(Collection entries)
..........
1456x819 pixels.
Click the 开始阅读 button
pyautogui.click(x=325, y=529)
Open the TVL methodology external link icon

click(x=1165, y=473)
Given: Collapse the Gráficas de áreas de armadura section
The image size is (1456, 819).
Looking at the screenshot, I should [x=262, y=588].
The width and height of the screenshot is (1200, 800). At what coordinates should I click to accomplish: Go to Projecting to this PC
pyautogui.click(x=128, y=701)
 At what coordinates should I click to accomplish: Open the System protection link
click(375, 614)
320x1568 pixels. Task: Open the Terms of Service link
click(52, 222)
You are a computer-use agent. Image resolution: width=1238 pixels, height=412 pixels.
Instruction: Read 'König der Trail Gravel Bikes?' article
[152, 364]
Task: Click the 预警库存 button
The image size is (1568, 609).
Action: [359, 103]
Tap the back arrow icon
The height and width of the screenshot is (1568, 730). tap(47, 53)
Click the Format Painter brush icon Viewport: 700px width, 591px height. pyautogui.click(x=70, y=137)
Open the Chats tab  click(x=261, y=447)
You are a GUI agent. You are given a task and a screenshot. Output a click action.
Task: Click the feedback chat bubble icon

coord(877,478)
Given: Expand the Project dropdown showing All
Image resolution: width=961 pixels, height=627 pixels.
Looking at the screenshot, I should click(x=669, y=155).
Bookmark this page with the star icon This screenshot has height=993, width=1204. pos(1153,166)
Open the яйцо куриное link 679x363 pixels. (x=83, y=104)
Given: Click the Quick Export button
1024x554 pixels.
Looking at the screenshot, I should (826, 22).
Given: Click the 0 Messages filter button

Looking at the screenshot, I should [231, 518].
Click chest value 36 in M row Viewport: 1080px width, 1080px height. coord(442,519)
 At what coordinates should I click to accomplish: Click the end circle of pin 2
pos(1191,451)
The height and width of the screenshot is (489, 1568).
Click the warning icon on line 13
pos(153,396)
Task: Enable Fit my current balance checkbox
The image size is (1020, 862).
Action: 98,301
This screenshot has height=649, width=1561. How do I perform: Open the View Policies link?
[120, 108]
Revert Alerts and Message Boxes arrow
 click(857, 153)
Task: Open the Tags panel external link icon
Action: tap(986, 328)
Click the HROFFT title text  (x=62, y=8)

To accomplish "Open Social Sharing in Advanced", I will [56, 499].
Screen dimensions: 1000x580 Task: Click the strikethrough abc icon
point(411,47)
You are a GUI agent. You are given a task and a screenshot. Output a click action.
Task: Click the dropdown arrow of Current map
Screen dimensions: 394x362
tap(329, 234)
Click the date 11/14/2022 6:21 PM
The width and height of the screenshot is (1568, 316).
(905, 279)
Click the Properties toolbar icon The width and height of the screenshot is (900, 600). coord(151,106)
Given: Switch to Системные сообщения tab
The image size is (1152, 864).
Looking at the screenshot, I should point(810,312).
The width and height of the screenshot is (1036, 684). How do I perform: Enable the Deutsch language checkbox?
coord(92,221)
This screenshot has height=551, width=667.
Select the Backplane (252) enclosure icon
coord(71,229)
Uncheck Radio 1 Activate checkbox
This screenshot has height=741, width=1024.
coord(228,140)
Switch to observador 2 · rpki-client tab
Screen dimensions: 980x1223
..........
Task item =
Nothing but the lines from the one with "This screenshot has height=741, width=1024." through the final line of the data belongs in the answer, and they must match exactly.

Completed exercise =
This screenshot has height=741, width=1024.
coord(228,140)
Switch to observador 2 · rpki-client tab
Screen dimensions: 980x1223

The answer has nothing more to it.